The recent RAND corporation research project highlighting the dire need to Build Moderate Muslim Networks in this new global "long war" against militant Islamism and its ideological siblings will never come to fruition with the current blinded pro-Islamist mainstream media approach. The mainstream media (MSM) is apparently blind to the real ideology of Islamism and they allow Islamists to hide their theocracy behind minority politics. The MSM not only avoids the free flow of ideas within the Muslim community, it effectively allows the Islamists completely to stifle any and all debate which would have allowed Muslims to question those in positions of authority within the Islamic community.
It is time for the MSM to stop protecting Muslims from one another and to stop stifling the debate many anti-Islamist Muslims would like to wage against leading Islamists. If Muslims are going to form a public expression of Islam which is reconciled with western democracies which separate religion and government, this debate against Islamism needs yet to begin, let alone blossom into cultural change for Muslims.
Islamists fear nothing more than credible and genuine debate against the core political ideology of Islamism from pious anti-Islamist Muslims. With an ideological counter from anti-Islamist Muslims- the Islamist emperor "has no clothes". At every level, they are using America's naivite' about Islam in order to continue their theft of Islam for the political agenda of Islamism. The Islamists know that anti-Islamist Muslims rob them of their minority trump card of Islamophobia and force them to come to terms with the anti-freedom, and anti-liberty and anti-pluralistic ideology of Islamism. Anti-Islamist, pro-Islamic Muslims expose the real motives of Islamists--which is the exploitation of the spiritual path of Islam for political and governmental power and coercion.
The MSM would prefer to facilitate the current Islamist organizations and Islamist imams. Why? It could be a fear of litigation, minority victim politics, or simple ignorance regarding the goals of Islamism. As in the case with PBS, it could also be the internal influence and infiltration of Islamists within the media and government who will go to great lengths to suffocate the opinions of anti-Islamists, especially anti-Islamist Muslims.
The PBS/CPB censorship of Islam vs. Islamists exemplifies the dire need to begin to educate many in the MSM of the ideological realities of the Islamists. They may protect Islamists blindly out of ignorance, fear, infiltration, or minority politics. But, at the end of the day, if the MSM editors understood the type of society the protected Islamists would create if they became a majority, their support would vanish. Feminists, social liberals, and those that would separate religion from government would be entirely ignored under Islamist control. Just ask the feminists what type of equality they have in many Islamist controlled mosques around the country.
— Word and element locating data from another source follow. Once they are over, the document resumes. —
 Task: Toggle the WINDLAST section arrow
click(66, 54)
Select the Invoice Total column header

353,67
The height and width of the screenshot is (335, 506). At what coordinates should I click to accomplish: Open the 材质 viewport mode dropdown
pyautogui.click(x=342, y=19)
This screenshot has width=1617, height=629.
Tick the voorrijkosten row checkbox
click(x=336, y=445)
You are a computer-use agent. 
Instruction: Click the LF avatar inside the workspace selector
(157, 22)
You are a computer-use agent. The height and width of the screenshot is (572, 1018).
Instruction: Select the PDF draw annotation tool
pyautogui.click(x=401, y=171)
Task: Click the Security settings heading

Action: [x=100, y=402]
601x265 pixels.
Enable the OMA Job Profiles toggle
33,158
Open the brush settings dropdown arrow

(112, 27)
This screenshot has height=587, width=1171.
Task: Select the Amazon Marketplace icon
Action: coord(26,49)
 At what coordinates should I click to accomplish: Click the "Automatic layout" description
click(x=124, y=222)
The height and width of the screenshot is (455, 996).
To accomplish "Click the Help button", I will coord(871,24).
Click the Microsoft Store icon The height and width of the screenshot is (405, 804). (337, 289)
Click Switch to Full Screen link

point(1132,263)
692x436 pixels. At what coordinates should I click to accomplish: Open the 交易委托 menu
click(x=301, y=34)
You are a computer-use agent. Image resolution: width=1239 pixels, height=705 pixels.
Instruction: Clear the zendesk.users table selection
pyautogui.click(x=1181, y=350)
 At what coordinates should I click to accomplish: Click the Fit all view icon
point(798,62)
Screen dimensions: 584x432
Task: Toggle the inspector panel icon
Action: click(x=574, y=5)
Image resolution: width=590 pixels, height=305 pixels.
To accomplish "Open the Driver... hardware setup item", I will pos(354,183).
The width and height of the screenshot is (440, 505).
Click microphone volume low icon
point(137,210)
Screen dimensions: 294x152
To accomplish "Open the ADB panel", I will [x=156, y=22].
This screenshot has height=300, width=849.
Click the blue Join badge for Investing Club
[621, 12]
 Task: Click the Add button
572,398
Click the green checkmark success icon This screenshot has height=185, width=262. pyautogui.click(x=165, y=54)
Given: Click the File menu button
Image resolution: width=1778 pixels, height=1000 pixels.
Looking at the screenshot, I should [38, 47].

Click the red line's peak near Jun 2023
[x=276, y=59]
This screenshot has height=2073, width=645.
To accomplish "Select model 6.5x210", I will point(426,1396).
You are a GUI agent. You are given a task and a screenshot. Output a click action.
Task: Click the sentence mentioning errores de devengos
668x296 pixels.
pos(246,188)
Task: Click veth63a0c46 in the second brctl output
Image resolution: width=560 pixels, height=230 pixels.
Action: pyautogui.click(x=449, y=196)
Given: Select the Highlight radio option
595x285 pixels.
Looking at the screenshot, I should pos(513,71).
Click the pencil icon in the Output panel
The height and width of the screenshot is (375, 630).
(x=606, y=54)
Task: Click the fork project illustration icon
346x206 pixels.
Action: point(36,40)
It is interesting that even in the recent April 18 New York Times, Virginia Heffernan appropriately critiques the vacuous nature of Robert McNeil's documentary, "The Muslim Americans". McNeil's documentary which did conveniently make the cut of the Crossroads series, turned out to be a puff-piece for political correctness with no insight into Islamist ideologies and its danger to America. The question remains whether epiphanies like Heffernan's in the Times about McNeil's piece will translate into systemic changes in the approach of the MSM toward Islamists.
When will there be a change from coddling and enabling Islamists toward critical engagement of their deep ideological inconsistencies with Americanism? Thus far, investigative journalism, hard-hitting analysis, and identification of the clear and present danger of the Islamist ideological threat remains at best, a large blind spot and at worst an intentional omission.
Islamists sneak in their political agenda free of criticism from the MSM because they do it in the name of a religion. When moderate Muslims call them on their false representation of all Muslims and the disservice they do to the spiritual faith of Islam, the MSM so far chooses to shelve and ignore our efforts to be heard.
So the next time anyone asks, "where are the moderate voices of Islam?", tell them that the main reason they are voices in the wilderness is that the mainstream media chooses to leave them in the wilderness and prevent them from seeing the light of day. In the PBS documentary it is only Muslims interviewed throughout the film--how could that be anti-Muslim? Simply put, PBS claims that the veteran filmmaker Martyn Burke was one-sided, but it appears that PBS and often the MSM is one-sided protecting Islamist leadership from their most effective detractors--anti-Islamist Muslim moderates.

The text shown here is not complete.